Hain Celestial (NASDAQ: HAIN)seemed like a perfectly positioned company. As consumers learned more and more about where their food came from, the organic movement only became more powerful.
That's why, in November 2014, I invested my own money in the stock. But as I did more research on the company, I became wary of a narrowing moat. When I sold my shares in January 2016, it was long before accounting issues and an SEC investigation were brought to light, sinking the stock even further this week.
Image source: Getty Images.
A questionable growth strategy
As I gained more experience as an investor, I began to look very skeptically at the growth-via-acquisition strategy. While there are certainly success stories,the graveyard of value-destroying acquisitions is constantly growing.
Hain is the poster child for this strategy. Under the leadership of founder and CEO Irwin Simon, the company has grown by buying up popular organic brands that had made a name for themselves independently. With the cash and scale that Hain could provide, the thinking went, these brands could flourish on a national and international platform that would otherwise take decades to accomplish.
The problem is, you have to have an excellent system in place to manage all of the disparate businesses, and it seems Simon did not have such an infrastructure.
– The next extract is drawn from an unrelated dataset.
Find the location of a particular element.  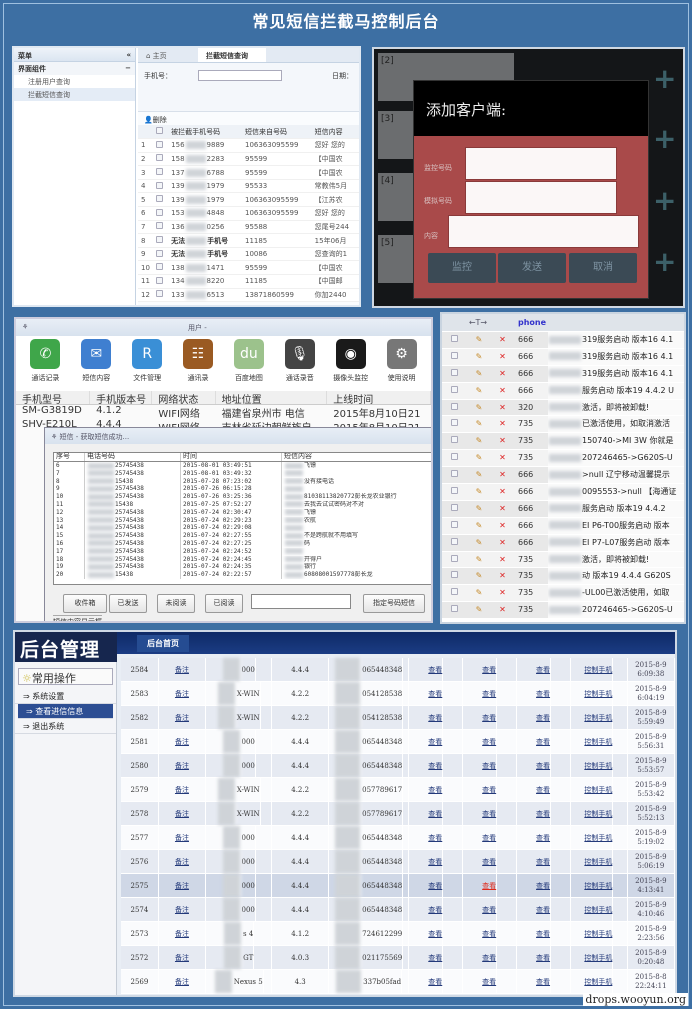

collapse-icon: « is located at coordinates (128, 55).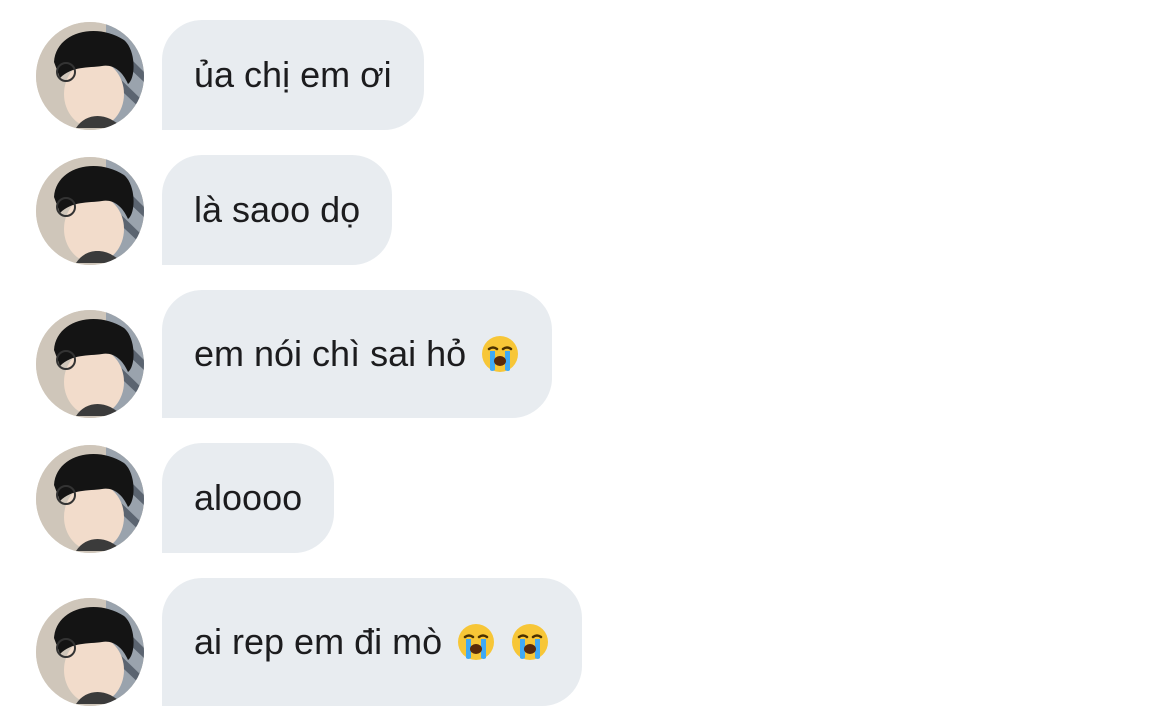  I want to click on message-text: ủa chị em ơi, so click(293, 74).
One review by a former employee on Glassdoor.com offered a detailed warning back in October 2015:
That's crucial, because if the brands that Hain is acquiring don't produce the type of growth that the company expects, it means that it likely overpaid for them in the first place. This eventually leads to significant goodwill writedowns.
As you can see below, the company's goodwill -- and long-term debt -- has been growing steadily over the past six years.
Data source: Hain Celestial annual and quarterly reports.
We have no idea if even these numbers are correct
With that as the context, we can fast-forward to last summer. As investors were preparing to review the company's annual report, Hain said it would not be able to file in a timely manner. At the time, the company's statement seemed benign: "the Company identified concessions that were granted to certain distributors in the United States," and it simply needed to clear up the matter.
Indeed, in November, it appeared it might be in the clear. A release stated that the company "found no evidence of intentional wrongdoing in connection with the Company's financial statements."
The problem, however, is that quarterly filings have been besieged by delay after delay. It has been over 285 days since the company last published financial statements, over 180 days since the accounting issues were first disclosed, and 90 days since an apparent "all clear" was issued, signaling no intentional wrongdoing.
That's a long time with absolutely no information for investors to digest. And this week, things seemed to worsen. The company saidin a post-market Friday news dump that the scope of its own investigation was widening and that it wouldn't be providing the missing quarterly reports promptly. It also said that the SEC had opened a formal investigation, though when it started is not certain.
Putting it all together
So what are we left with? It's impossible to value the business based on traditional metrics. We have no idea how accurate the numbers from the past are, and we have absolutely no data to go on over the past three quarters.
Using the last four quarters that we do have, the company now trades at 17 times earnings and 21 times free cash flow. If it turns out that there's nothing nefarious about what it's been doing and the brands are stronger than I'm giving them credit for, it would make today's prices seem pretty fair. However, with uncertainty reaching a fever pitch, investors need to accept that this is as much a guessing game right now as anything else. Proceed with caution.